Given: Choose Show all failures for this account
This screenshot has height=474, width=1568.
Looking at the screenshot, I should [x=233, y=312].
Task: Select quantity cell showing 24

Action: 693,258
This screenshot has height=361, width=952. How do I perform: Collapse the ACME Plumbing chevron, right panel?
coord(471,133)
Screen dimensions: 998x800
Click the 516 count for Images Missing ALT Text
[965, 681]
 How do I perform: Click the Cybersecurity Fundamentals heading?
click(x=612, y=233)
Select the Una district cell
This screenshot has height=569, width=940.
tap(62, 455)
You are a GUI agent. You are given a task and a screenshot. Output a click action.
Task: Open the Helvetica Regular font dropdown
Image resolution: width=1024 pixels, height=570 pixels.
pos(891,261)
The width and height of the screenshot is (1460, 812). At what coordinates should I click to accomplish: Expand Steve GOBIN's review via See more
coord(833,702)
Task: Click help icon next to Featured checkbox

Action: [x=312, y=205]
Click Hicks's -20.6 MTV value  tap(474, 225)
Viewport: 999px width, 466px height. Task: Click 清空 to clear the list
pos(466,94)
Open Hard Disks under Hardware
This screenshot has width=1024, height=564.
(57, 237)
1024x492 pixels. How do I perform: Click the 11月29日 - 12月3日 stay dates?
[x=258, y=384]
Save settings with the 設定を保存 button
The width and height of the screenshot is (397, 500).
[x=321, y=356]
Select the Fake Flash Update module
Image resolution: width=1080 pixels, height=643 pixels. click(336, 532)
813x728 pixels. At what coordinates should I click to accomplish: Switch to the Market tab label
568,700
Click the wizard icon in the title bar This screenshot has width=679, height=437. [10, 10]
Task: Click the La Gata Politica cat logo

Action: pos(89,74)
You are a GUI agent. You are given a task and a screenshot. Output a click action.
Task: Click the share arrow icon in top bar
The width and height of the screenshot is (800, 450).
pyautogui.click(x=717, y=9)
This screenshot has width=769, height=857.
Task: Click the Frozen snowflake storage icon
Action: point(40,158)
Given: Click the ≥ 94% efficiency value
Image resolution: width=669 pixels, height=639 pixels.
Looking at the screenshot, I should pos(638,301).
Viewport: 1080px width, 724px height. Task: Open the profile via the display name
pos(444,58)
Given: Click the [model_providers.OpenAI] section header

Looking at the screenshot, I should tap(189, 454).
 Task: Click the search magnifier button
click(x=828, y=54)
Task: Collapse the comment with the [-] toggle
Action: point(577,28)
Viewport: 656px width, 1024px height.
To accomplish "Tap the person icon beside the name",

-- -- --

Task prompt:
Nothing may be left out: return each entry exactly as it reads.

Answer box:
Given: Choose Show all failures for this account
This screenshot has height=474, width=1568.
Looking at the screenshot, I should [x=233, y=312].
Task: Select quantity cell showing 24

Action: 693,258
This screenshot has height=361, width=952. How do I perform: Collapse the ACME Plumbing chevron, right panel?
coord(471,133)
Screen dimensions: 998x800
Click the 516 count for Images Missing ALT Text
[965, 681]
 How do I perform: Click the Cybersecurity Fundamentals heading?
click(x=612, y=233)
Select the Una district cell
This screenshot has height=569, width=940.
tap(62, 455)
You are a GUI agent. You are given a task and a screenshot. Output a click action.
Task: Open the Helvetica Regular font dropdown
Image resolution: width=1024 pixels, height=570 pixels.
pos(891,261)
The width and height of the screenshot is (1460, 812). At what coordinates should I click to accomplish: Expand Steve GOBIN's review via See more
coord(833,702)
Task: Click help icon next to Featured checkbox

Action: [x=312, y=205]
Click Hicks's -20.6 MTV value  tap(474, 225)
Viewport: 999px width, 466px height. Task: Click 清空 to clear the list
pos(466,94)
Open Hard Disks under Hardware
This screenshot has width=1024, height=564.
(57, 237)
1024x492 pixels. How do I perform: Click the 11月29日 - 12月3日 stay dates?
[x=258, y=384]
Save settings with the 設定を保存 button
The width and height of the screenshot is (397, 500).
[x=321, y=356]
Select the Fake Flash Update module
Image resolution: width=1080 pixels, height=643 pixels. click(336, 532)
813x728 pixels. At what coordinates should I click to accomplish: Switch to the Market tab label
568,700
Click the wizard icon in the title bar This screenshot has width=679, height=437. [10, 10]
Task: Click the La Gata Politica cat logo

Action: pos(89,74)
You are a GUI agent. You are given a task and a screenshot. Output a click action.
Task: Click the share arrow icon in top bar
The width and height of the screenshot is (800, 450).
pyautogui.click(x=717, y=9)
This screenshot has width=769, height=857.
Task: Click the Frozen snowflake storage icon
Action: point(40,158)
Given: Click the ≥ 94% efficiency value
Image resolution: width=669 pixels, height=639 pixels.
Looking at the screenshot, I should pos(638,301).
Viewport: 1080px width, 724px height. Task: Open the profile via the display name
pos(444,58)
Given: Click the [model_providers.OpenAI] section header

Looking at the screenshot, I should tap(189, 454).
 Task: Click the search magnifier button
click(x=828, y=54)
Task: Collapse the comment with the [-] toggle
Action: point(577,28)
Viewport: 656px width, 1024px height.
To accomplish "Tap the person icon beside the name",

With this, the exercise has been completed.